On Thursday, justice of the peace Paul Kowarsky ruled that Schmidt's method of distribution made the group exempt from the legislation. He also found the operation did not violate the province's milk-marketing or public-health regulations.
Kowarsky said the Crown could not prove that Schmidt had tried to market the milk. It was made clear on signs at the farm and at the blue bus where Schmidt set up shop at a Vaughan, Ont., market that only members could purchase products made from raw milk, he added.
"The undisputed evidence of the defendant is that there is no advertising or selling," said Kowarsky.
The legislation was originally created to protect the vulnerable, but the cow-share members were not vulnerable and were cognizant of all concerns associated with drinking unpasteurized milk, he added.
"They consume the milk at their own risk," said Kowarsky, adding the product had been thoroughly tested and was shown not to be contaminated.
At trial, food scientists and health experts testified that mandatory pasteurization laws are needed to protect public health.
Schmidt argued that government officials and food scientists could not guarantee the safety of any food, and suggested informed consumers should be able to buy raw milk if they want.
At the culmination of the detailed verdict, Kowarsky said the cow-share program was a "legitimate and lawful" enterprise and called the case part of a "search for contemporary justice."
A Ministry of Agriculture spokesman was not able to say if the ministry would be reviewing the Milk Act.
"We're disappointed in the court's ruling," said Brent Ross. "The government will review the court's decision and determine next steps."
Thrilled supporters, some wearing sweaters emblazoned on the back with "Team Raw Dairy," gasped and clapped as the justice of the peace handed down his verdict. The courtroom, packed with so many supporters that dozens were left standing, flocked to a teary-eyed Schmidt, as they flung their arms around him.
"He's giving us all a chance for the small farmer to enter into private contracts such as cow-share or farm-share agreements where we can decide what we buy, eat and how we behave," said a jubilant Judith McGill, a cow-share member who has helped rally support for Schmidt.
Outside of the court, two women poured and passed around creamy glasses of raw milk to people as children perched on signs reading "protect our food."
During the verdict, Kowarsky also acknowledged the growing trend towards the local food movement, and said he found many cow-share programs existed around the world.
This was a message not lost on Schmidt, who said the verdict had opened the door to new kind of conversation.
"It was never a war.
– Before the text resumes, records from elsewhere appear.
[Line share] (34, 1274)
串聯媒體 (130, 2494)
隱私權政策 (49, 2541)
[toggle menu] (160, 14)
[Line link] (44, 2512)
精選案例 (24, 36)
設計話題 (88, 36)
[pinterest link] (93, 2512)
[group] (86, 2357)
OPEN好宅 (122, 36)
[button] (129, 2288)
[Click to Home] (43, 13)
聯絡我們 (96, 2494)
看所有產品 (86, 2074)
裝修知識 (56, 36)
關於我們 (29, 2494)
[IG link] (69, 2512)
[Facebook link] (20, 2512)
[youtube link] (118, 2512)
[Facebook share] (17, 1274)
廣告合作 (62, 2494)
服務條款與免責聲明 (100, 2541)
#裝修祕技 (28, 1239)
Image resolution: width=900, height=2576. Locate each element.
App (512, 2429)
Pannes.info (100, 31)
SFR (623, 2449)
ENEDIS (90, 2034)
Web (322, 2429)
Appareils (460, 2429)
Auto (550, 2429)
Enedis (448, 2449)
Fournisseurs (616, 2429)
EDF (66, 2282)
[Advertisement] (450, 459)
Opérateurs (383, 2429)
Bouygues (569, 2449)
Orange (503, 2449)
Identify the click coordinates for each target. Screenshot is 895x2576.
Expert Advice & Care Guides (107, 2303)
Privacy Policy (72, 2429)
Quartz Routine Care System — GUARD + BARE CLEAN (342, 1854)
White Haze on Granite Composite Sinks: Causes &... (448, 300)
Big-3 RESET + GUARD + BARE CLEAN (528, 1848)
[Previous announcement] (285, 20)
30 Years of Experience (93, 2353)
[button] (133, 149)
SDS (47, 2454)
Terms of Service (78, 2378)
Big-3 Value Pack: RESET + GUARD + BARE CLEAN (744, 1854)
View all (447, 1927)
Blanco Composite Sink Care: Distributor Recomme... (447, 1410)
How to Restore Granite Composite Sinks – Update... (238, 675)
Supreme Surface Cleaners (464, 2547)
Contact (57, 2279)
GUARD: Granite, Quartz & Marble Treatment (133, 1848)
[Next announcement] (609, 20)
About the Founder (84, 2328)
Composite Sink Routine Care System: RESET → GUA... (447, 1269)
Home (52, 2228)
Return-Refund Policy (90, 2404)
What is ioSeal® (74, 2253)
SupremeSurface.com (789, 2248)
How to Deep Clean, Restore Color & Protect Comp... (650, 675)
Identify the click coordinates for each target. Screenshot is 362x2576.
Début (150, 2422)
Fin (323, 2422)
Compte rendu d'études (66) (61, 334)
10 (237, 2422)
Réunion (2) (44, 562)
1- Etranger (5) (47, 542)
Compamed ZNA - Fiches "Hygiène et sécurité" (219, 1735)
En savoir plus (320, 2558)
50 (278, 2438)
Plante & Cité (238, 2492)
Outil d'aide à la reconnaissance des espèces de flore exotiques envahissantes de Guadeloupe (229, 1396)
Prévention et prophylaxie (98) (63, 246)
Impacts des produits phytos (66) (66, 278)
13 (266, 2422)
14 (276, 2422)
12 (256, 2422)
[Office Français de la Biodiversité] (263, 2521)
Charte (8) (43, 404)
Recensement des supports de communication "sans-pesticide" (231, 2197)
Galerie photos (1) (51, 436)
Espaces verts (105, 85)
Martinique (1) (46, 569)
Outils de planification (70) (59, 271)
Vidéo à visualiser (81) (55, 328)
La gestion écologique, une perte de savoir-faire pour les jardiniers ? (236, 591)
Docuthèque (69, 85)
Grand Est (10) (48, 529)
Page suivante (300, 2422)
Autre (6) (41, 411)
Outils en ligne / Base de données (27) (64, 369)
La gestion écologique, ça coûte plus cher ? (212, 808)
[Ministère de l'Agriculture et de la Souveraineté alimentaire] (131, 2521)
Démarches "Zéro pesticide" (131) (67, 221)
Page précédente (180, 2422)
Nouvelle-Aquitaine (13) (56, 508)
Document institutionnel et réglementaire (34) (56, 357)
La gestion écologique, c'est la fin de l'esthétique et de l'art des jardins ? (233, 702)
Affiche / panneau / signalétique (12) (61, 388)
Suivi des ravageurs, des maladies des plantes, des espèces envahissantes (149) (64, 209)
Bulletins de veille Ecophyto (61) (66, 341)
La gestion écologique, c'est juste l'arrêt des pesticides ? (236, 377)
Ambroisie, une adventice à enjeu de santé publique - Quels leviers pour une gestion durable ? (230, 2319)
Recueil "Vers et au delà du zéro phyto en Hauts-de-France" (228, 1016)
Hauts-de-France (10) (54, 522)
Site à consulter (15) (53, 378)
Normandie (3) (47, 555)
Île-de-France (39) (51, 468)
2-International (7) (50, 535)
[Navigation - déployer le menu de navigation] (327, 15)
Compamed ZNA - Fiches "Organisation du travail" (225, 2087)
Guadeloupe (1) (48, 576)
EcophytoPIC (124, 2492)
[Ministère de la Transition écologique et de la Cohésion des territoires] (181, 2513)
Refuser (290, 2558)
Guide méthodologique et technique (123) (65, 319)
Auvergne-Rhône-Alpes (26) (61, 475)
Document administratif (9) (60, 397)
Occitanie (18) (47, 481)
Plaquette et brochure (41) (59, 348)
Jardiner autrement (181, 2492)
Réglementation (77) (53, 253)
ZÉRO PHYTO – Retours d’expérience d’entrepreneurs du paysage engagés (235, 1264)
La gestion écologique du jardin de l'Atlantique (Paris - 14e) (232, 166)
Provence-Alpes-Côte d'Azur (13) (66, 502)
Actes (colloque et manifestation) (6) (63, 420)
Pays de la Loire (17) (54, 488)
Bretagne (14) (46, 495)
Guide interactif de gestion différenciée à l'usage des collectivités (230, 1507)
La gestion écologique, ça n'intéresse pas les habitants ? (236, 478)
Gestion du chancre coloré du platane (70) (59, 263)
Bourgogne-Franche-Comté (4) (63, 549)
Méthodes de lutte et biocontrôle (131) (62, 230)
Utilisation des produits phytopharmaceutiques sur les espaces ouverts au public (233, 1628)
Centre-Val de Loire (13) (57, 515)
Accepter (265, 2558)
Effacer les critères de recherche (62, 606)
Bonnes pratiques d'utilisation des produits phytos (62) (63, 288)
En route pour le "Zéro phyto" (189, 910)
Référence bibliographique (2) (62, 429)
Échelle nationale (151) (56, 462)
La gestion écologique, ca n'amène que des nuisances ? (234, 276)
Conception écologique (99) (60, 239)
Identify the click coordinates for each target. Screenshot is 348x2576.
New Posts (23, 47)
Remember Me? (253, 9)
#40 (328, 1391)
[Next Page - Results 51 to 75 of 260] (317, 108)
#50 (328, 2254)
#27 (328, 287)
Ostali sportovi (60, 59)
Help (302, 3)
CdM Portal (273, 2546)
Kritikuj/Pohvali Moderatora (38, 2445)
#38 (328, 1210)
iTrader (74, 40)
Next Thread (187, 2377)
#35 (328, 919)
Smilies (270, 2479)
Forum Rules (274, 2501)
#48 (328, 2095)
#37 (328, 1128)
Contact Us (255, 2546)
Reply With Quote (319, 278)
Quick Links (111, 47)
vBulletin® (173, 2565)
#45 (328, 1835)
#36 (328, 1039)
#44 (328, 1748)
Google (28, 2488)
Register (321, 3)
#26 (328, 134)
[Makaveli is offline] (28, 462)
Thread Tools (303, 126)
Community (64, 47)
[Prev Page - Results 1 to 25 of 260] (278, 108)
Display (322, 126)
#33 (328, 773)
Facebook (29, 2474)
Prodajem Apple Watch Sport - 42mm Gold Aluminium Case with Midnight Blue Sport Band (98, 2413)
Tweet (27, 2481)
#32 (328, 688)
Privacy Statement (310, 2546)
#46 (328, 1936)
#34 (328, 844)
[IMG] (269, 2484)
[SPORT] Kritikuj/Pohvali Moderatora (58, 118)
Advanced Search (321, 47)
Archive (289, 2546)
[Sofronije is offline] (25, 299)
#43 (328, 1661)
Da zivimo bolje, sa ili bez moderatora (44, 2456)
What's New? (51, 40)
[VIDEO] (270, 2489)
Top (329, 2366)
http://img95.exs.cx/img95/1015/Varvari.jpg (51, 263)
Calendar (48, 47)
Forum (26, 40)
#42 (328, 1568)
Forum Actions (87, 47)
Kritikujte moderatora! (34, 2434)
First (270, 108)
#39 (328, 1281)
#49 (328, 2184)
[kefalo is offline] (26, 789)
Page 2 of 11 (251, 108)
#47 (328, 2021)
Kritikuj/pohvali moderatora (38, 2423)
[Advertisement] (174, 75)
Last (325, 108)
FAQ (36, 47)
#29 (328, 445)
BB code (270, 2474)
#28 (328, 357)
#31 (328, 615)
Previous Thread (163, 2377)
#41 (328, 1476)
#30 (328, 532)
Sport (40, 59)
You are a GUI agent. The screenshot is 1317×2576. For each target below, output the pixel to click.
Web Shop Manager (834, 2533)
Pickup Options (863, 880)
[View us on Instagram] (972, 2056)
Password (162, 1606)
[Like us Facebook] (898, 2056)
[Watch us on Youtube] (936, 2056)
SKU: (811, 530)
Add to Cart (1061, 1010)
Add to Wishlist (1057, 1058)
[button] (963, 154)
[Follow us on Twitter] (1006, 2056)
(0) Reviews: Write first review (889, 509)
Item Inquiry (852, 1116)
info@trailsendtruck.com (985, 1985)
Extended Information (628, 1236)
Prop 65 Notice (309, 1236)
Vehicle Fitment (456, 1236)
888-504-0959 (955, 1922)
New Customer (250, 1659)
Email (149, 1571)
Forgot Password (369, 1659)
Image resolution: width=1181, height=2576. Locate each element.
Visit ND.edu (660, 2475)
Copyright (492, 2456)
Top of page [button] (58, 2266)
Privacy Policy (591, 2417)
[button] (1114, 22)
It was a Shakespearean drama," Schmidt said coyly. "We tried to get into a dialogue."
Schmidt has not ruled out entering the political scene so he can push for the full legalization of raw milk.
"Like (former prime minister Pierre Elliot) Trudeau said, the government has no business in the bedroom of the people, and here I say the government has no business in the stomach of the people either."
For Allyson McMullen, Schmidt's win is also a win for consumer choice.
"It's so much more about milk. It's about food. It's about us having the choice to put what we want in our bodies and I think that this is incredible," she said.

1 comment:

KittyAntonikWakfer said...

Very good to read! The share method of individuals getting what they want from someone wanting to provide it - voluntary interactions to mutual benefit - is an excellent way of getting around government regulations (for as long as they continue to exist) *and* the way society should and can be.
With this article I know of at least one dairy in Ontario (where husband Paul and I spend 6 months/yr since he is Canadian) at which this can take place, and hopefully there will be many more in the future. I hope to see some Arizona (where we spend the other 6 months/yr) dairy farmers initiate share programs for those individuals who want to get milk without government mandated processing - or again in the case of one dairy farmer who fell victim to government enforcers a couple years ago.